深夜様を近くの椅子に座らせ、私もその向かい側に座る。




「まぁ……暮人兄さんの考えだから……何か裏がありそうだけど……」


『グレン様が……やるのですね』



「あは……よくわかったね」



『そんな危ないこと……仲間のためじゃないと動かないかなと……』




深夜様は、グレン様と高校からの付き合いだった。


深夜様の従者であった私は、その関係を昔から見ていた。



仲の良い……というか……


まぁ深夜様の一方的部分もあったが……



「それでさ……危ない……戦いになるんだけど……かなみは付いてきてくれる?」



深夜様は私を見た。



『……もちろんです。この命を懸けて……深夜様をお守りします』



「んー……重いなぁ」



『えぇっ!?』



深夜様はふわりと笑う。



「でも、かなみがいると心強い」



『っ……、その言葉だけで幸せです……』




深夜様には、昔から従者として仕えていた。


真昼様の許婚になるための戦い……



それに勝ち進んでいた深夜様は、他から妬まれることも少なくなかった。


命を狙われることなんて日常茶飯事だった。



だが……


真昼様の許婚になるための戦いで精一杯のはずの深夜様に、他のことなどで手を煩わせるわけにはいかない。


私は深夜様の後ろで、許婚候補にさえもなれないようなクズを始末していた。



それもあってか、深夜様は私をとても信頼してくれ、側に置いてくれている。



従者として……私は優れていると言ってくれる。



それだけが……


私の生きている存在価値なのだと。



「今日は、それをかなみに伝えに来ただけだよ」


深夜様は私にそう言って、立ち上がる。


『わざわざ私の部屋まで来ていただかなくても……私が向かいましたのに』



「あはは、まぁ……そうだね。
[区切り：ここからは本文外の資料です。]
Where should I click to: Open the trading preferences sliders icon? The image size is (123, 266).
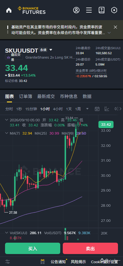coord(8,261)
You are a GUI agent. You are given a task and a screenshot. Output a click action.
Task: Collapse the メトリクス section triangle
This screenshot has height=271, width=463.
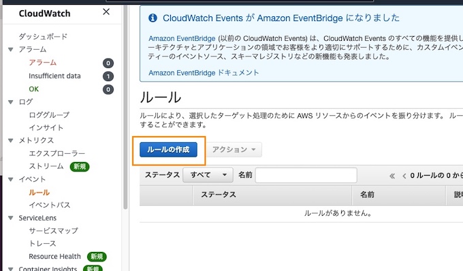[11, 140]
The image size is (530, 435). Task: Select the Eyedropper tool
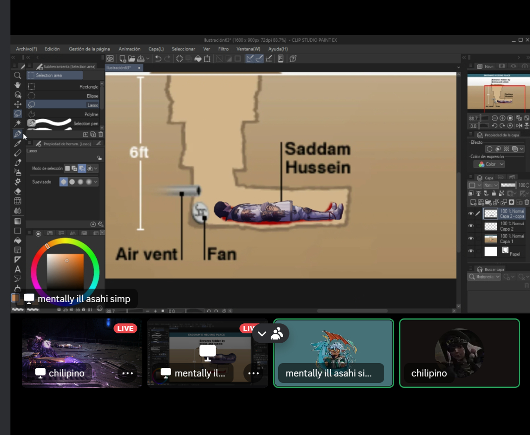(17, 144)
……ところで……何してたの?」




深夜様は笑顔を向けて、私にそう尋ねた。




ドクン……と心臓が鳴る。




『……大したことでは……ただ……鬼呪装備の手入れを……』




立ち上がって、ふわりと笑い返す。



「…………そう」



深夜様は目線を私の短刀に向ける。

でも、すぐに逸らして


「…………じゃあ、僕は行くね。あ、明日はグレンのチームと一緒に調査へ出掛けるから。寝坊しないようにね」




『寝坊なんてしませんよっ』




深夜様は、あははといつも通りの緩い笑いをしてから、私の部屋を出て行った。



バレてない……



バレてるはずかない……




私は、手首をギュッと掴む。


不安を掻き消すように、痛みが走る。




深夜様に……このことがバレていたら……嫌われるに決まってる。


弱い奴だと……



こんな自傷行為で、生きていると感じているなんて……





知られるわけにはいかない。


深夜様に認められているからこそ……


このことはバレるわけにはいかない……




私は再び、短刀を片手にベットへと腰掛けた。